Next the framework queries the Configuration Provider on the structure of the tiers and the monitors, and presents the visualized model for the application complex.
* Administrator configures a Web server. Consider an example where the administrator drags a Web server from the free pool into the Web servers tier of the application complex. The framework calls the Configuration Provider to perform all the required configurations to cause the new server to participate. In our example, these would include reconfiguration of the network dispatcher to dispatch requests to this new Web server as well. It would also include reconfiguration of the newly assigned Web server with the virtual IP of the network dispatcher and configure the Web content on the new Web server. Similar reconfiguration occurs when the administrator drags the Web server from another application complex.

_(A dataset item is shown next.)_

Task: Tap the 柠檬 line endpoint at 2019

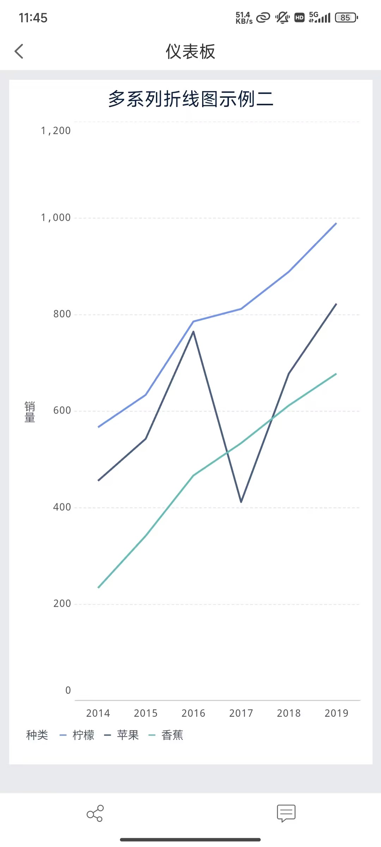Action: point(336,223)
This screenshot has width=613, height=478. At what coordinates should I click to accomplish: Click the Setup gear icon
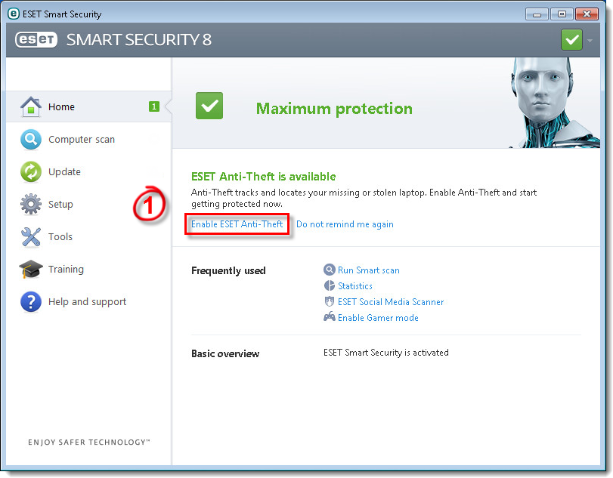[30, 204]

In addition, the Configuration Provider of the source application complex is called to perform the configuration following the removal of its Web server.
* The Configuration Provider changes the status of the application complex to one of the non-OK values. The framework provides a status indication on the application complex object and fires an event into the IBM Director event system. The administrator can define an action plan for this event using any of the IBM Director built-in actions (e.g., message pop-up to the operator, mail, paging). The framework is flexible such that different action plans can be defined for different application complexes.
* The Configuration Provider detects that a threshold for allowed automation was crossed. Certain automation actions may be performed by the Configuration Provider without framework interaction (e.g., restart a participating server; see software rejuvenation description in the next section). If the Configuration Provider requires additional server resources, it will request them from the framework. If the framework determines that a server can be added (from the free pool), it calls the plugin to perform all the required configurations as in the manual drag/drop case. Otherwise, the framework fires a "no free server" event into the IBM Director event system, which can be connected to the event action plan as above. In this way, the administrator can choose not to be notified as long as servers can be allocated from the free pool to handle the performance loads.
* The administrator chooses to discover existing application complexes. This is useful at a new customer site, where the actual configurations are imported into IBM Director. The framework calls each of the installed Configuration Provider plugins to discover existing application complexes of the type it supports. The administrator will be required to edit the properties of the automatically created application complexes and specify properties that could not be captured automatically.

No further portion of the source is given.